Living standards are set to fall at their fastest rate since records began in the mid-1950s. Last month, the Office for Budget Responsibility predicted that real household incomes will fall by 2.2% this year, as energy and food prices increase but wages fail to keep pace with rising bills.
The impact will not be felt equally. For some, it will barely register. For other families, it will mean difficult decisions about what to cut back on. For others still, it will be profound, stretching precarious budgets in which there is already no give, forcing impossible choices between essentials such as putting food on the table and keeping the heating on, and sharpening the fear of the unexpected outlay that can trigger a debt spiral from which there is no escape. One estimate suggests lower-income households will face a drop in income of £1,300 this year.

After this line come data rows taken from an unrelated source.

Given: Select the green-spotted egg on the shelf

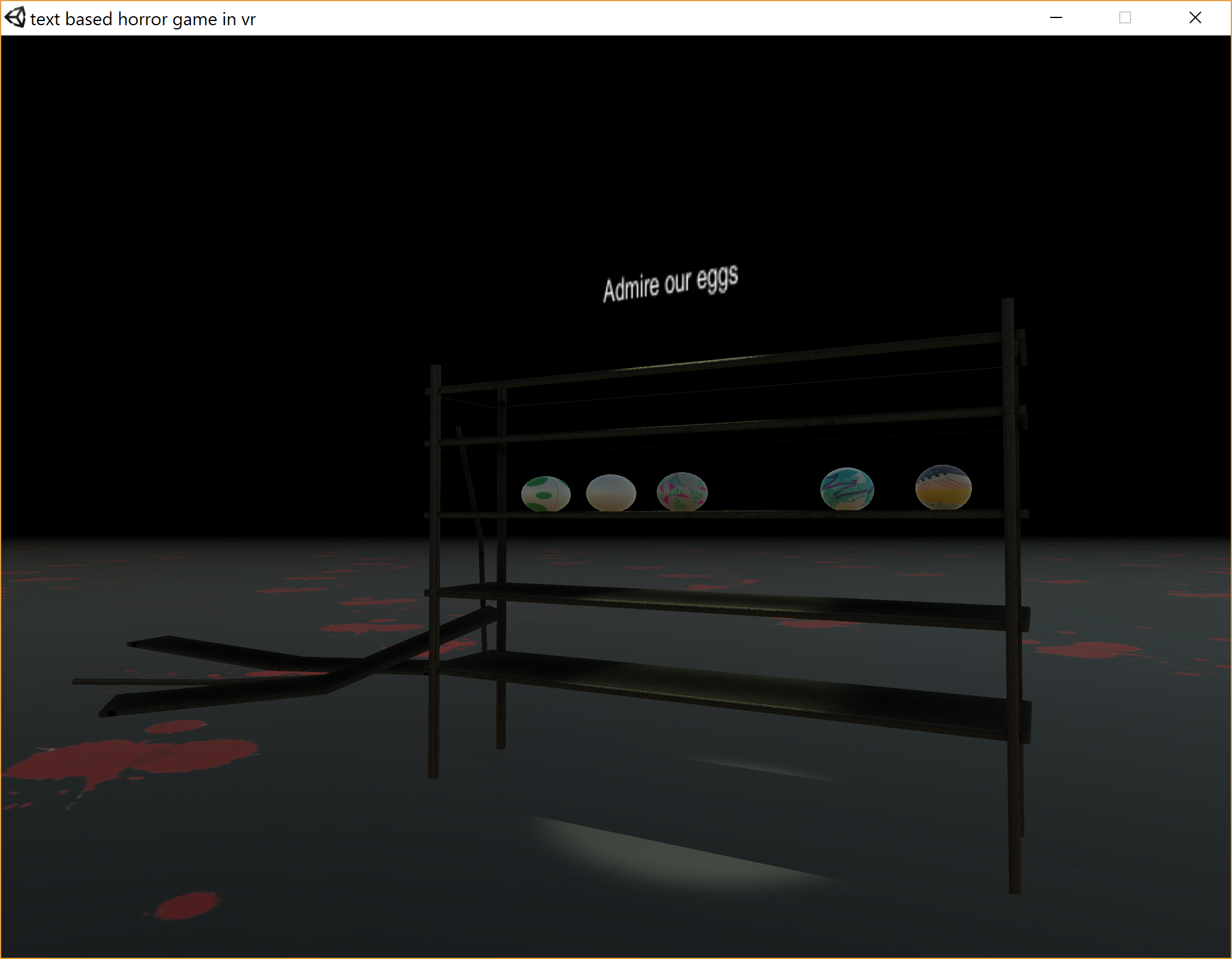Looking at the screenshot, I should tap(545, 494).
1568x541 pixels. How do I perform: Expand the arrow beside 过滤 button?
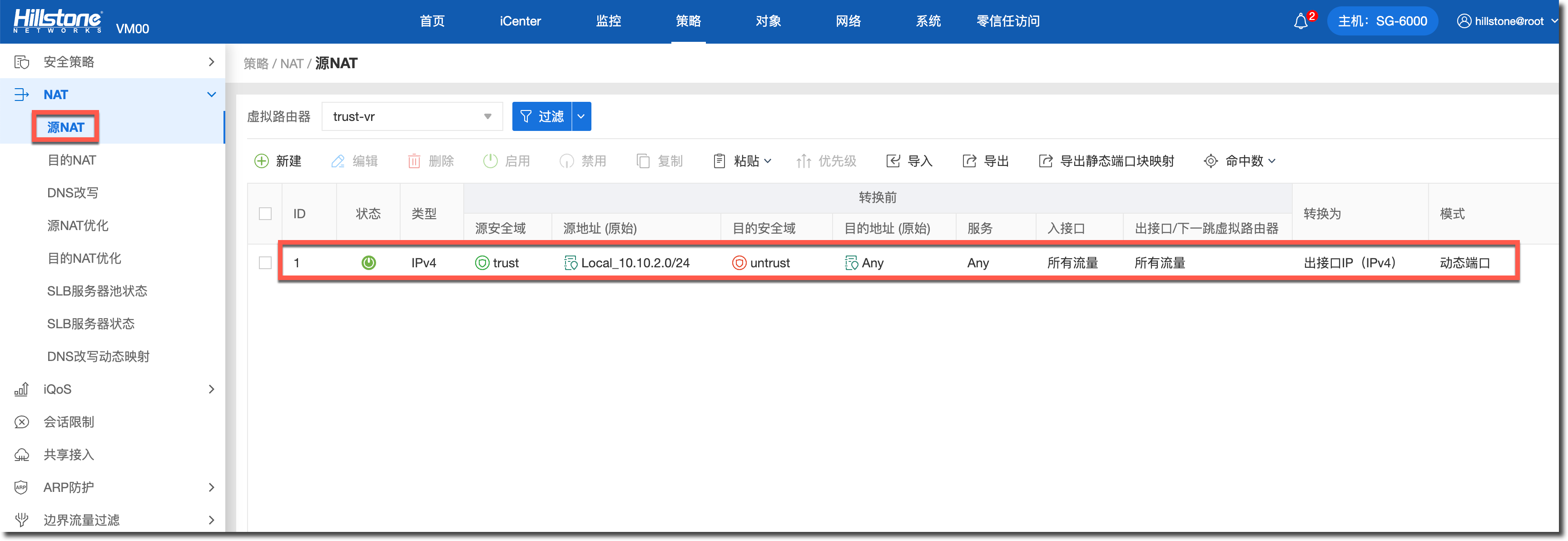coord(581,116)
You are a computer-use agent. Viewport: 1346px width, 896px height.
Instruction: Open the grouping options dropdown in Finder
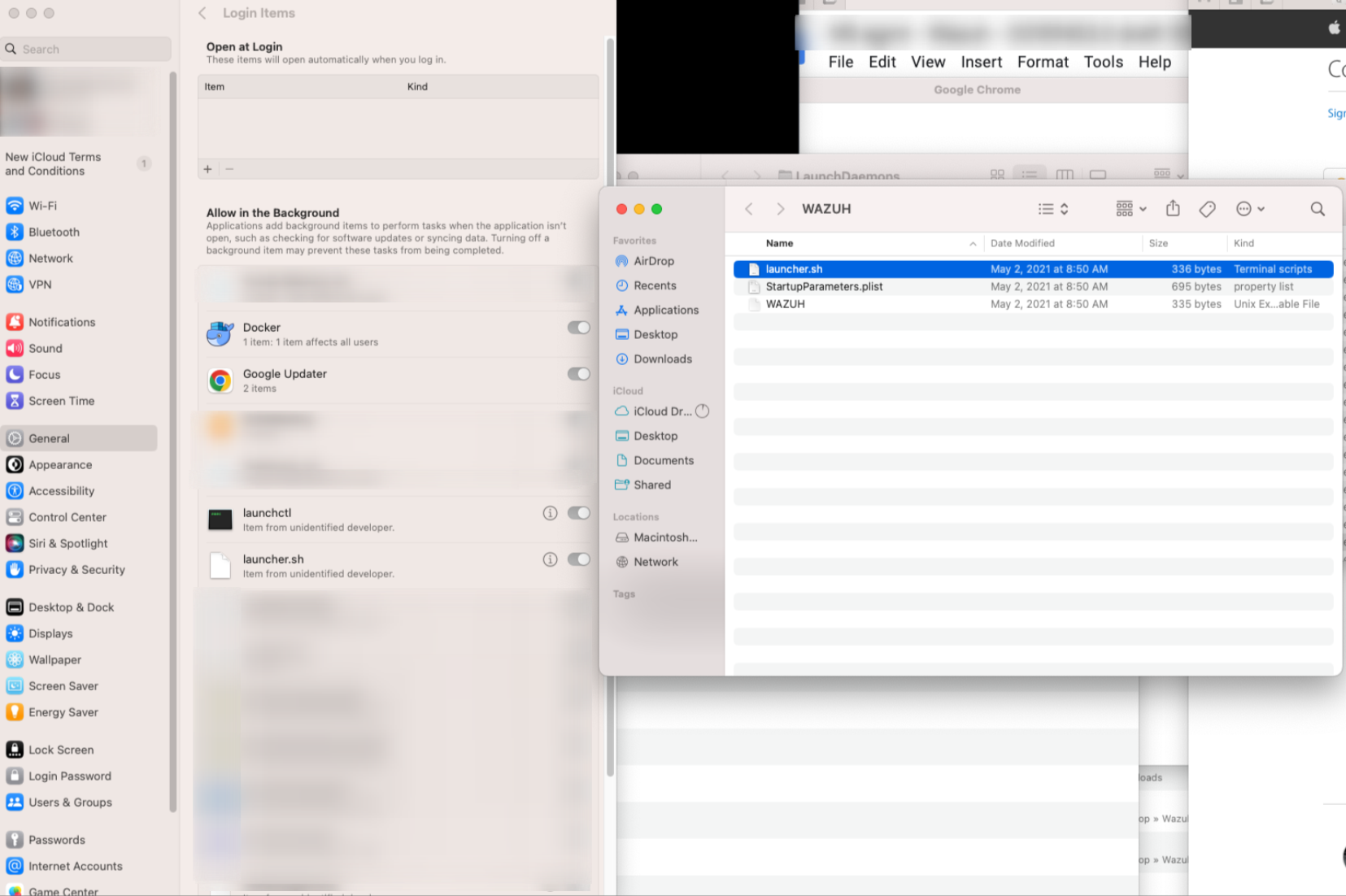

Last week, the latest thinking from ministers on how to address this crisis in living standards trickled into the headlines after a cabinet “brainstorming” meeting. Grant Shapps, the transport minister, proposed moving car MOTs from once a year to once every 24 months, saving a one-car household a paltry £23 a year, at the risk of jeopardising road safety. The education secretary, Nadhim Zahawi, suggested increasing the maximum number of children an early-years worker can be responsible for in order to modestly reduce the cost of childcare. Others around the table reportedly suggested unilaterally scrapping tariffs on food imports, which would weaken Britain’s hand in trade negotiations, and scrapping government commitments to reduce carbon emissions, a move that would create significant long-term economic and environmental costs for the UK.